Summary
This consensus guideline, authored by leading epidemiological geneticists, establishes best-practice standards for Mendelian randomization (MR) investigations — a causal inference method using genetic variants as instrumental variables. The paper provides structured guidance across nine domains: motivation and scope, data sources, variant selection, harmonization, primary and sensitivity analyses, data presentation, and interpretation. The guidelines are designed to support practitioners in conducting rigorous MR analyses and to assist journal editors and peer reviewers in assessing manuscript quality, with periodic updates planned at least every 18 months to reflect methodological advances.
UK applicability
These methodological guidelines are universally applicable and directly relevant to UK-based epidemiological and genetic research institutions, funding bodies (including UK Research and Innovation), and journals publishing genetic association studies.

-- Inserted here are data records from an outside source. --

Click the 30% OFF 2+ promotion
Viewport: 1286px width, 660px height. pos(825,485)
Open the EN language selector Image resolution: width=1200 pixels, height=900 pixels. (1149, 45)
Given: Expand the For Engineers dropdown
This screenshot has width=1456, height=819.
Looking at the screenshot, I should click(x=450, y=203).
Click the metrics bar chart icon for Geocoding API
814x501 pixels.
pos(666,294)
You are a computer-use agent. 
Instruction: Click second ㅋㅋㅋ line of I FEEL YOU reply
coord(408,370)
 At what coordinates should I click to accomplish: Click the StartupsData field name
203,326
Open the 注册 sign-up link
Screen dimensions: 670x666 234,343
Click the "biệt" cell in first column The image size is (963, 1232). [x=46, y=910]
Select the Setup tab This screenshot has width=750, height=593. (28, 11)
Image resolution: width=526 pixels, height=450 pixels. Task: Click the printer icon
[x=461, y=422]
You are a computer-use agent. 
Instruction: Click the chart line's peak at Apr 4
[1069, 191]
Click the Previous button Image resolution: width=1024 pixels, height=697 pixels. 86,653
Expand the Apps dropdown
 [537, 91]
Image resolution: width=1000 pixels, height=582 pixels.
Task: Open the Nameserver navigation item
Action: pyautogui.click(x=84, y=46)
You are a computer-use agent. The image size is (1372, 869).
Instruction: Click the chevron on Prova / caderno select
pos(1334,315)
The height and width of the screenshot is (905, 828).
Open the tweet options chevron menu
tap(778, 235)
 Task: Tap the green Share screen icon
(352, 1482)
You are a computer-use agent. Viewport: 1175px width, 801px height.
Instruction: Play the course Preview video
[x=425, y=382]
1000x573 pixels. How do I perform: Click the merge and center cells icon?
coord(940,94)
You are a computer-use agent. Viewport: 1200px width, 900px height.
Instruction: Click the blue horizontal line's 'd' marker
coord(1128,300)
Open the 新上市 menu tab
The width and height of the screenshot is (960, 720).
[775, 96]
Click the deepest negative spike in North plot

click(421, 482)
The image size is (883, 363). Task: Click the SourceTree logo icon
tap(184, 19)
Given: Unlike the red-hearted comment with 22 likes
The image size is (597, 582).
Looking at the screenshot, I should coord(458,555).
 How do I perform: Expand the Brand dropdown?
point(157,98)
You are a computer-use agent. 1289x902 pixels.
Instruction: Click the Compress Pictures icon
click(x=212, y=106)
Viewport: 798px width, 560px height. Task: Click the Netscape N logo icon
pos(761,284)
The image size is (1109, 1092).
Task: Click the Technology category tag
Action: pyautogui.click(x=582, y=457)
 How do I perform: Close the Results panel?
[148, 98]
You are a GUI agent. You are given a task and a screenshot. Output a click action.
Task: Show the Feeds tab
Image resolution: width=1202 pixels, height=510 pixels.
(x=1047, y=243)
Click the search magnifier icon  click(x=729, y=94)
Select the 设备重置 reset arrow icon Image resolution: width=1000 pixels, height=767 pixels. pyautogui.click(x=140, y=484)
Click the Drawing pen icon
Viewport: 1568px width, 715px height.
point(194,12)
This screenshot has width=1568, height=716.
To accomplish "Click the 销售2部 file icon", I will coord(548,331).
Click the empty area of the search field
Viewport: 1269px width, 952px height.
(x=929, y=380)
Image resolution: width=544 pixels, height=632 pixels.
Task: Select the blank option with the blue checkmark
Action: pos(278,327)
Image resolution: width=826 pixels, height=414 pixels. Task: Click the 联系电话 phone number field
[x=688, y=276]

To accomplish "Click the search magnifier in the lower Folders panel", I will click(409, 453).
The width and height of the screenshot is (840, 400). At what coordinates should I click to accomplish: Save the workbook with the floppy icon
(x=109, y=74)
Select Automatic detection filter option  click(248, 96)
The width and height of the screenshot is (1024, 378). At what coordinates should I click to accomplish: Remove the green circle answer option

The framework supports harmonised standards for causal inference studies that may inform UK health policy and nutrition research.
Key measures
Not applicable — this is a methodological guideline document rather than an empirical study
Outcomes reported
The paper does not report empirical outcomes from a study but rather provides methodological guidelines. It presents a comprehensive framework for practitioners, editors and reviewers conducting or assessing Mendelian randomization investigations, covering design, analysis, sensitivity testing, and interpretation standards.